Museum in Azerbaijan

Old City Museum Center or Icherisheher Museum Center (İçərişəhər Muzey Mərkəzi) is a museum in Azerbaijan. The Museum Center is a part of the State Department of the Historical and Architectural Reserve of Old City. The museum explores the architecture, life and culture of the ancient Shirvanshahs' Palace, Maiden Tower, ancient mosques, baths (Beyler Mosque, Siratagly religious-architectural complex), Baku Khans' Palace, and the Gala village. The Center collects, preserves and propagates material about the cultural monuments of the period, and holds international conferences, symposiums, themed parties, theatrical museum events at the Monuments Complex.

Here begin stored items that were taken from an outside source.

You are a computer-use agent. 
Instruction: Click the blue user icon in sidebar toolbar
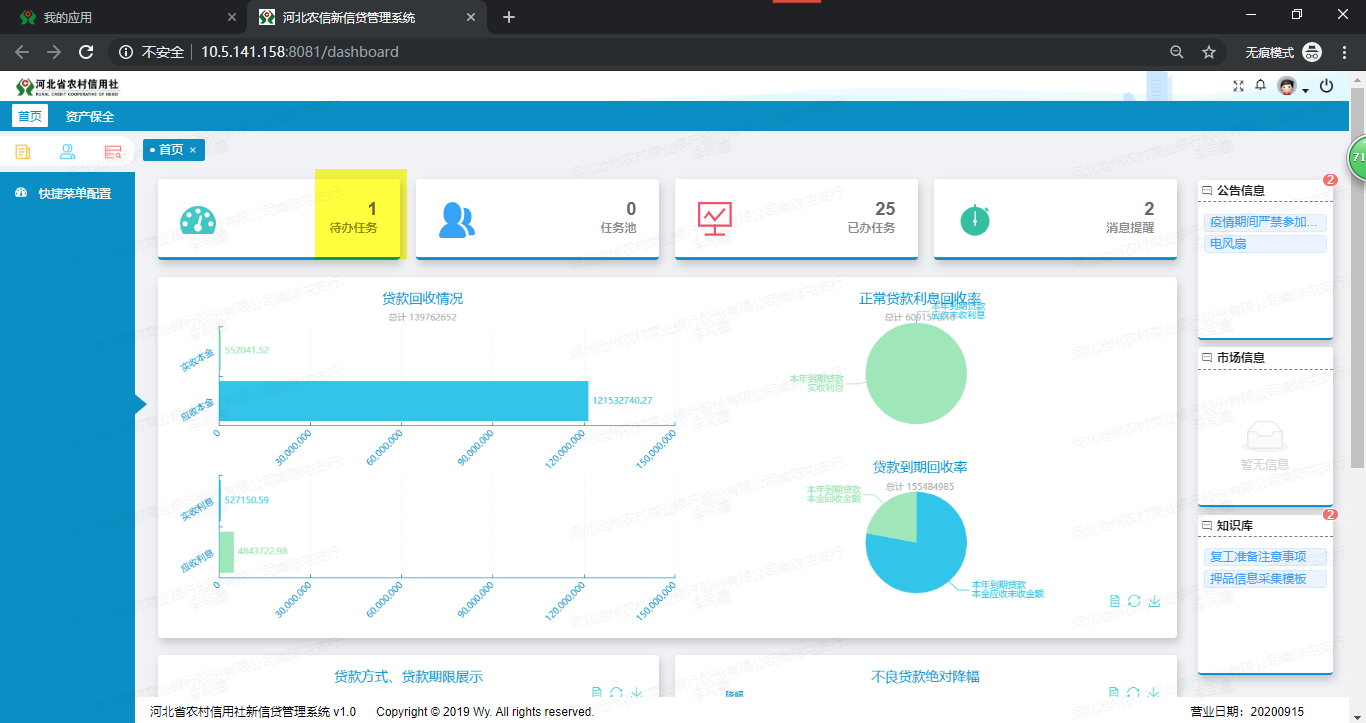coord(67,152)
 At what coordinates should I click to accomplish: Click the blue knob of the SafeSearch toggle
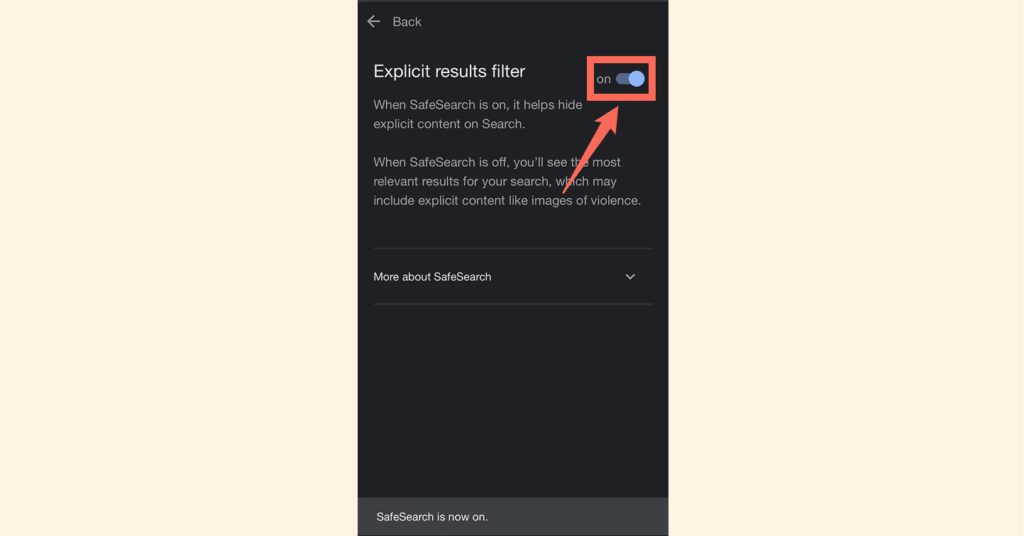pyautogui.click(x=637, y=79)
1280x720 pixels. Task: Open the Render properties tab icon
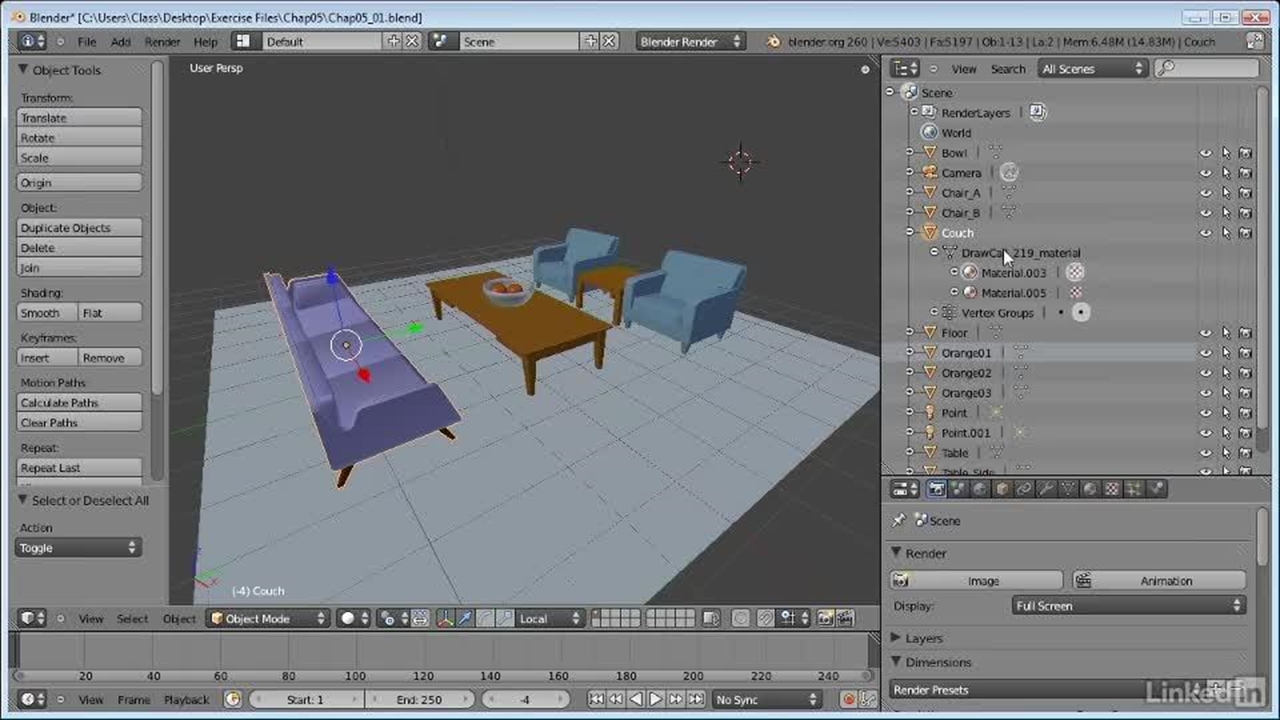tap(936, 489)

The fund of the Old City Museum Center includes photo negatives, applied arts, numismatics, rare books, documents, photos, graphics and archeology examples.

== About the museum ==
Old City Museum Center was created by the Decree of the Cabinet of Ministers of the Republic of Azerbaijan No. 558, dated December 22, 2018. The museum is based on "Shirvanshahs Palace Complex" State Historical-Architectural Reserve Museum, Icheri Sheher History Museum, and Gala State Historical Ethnographic Reserve, which are part of the Administration of Old City State Historical and Architectural Reserve.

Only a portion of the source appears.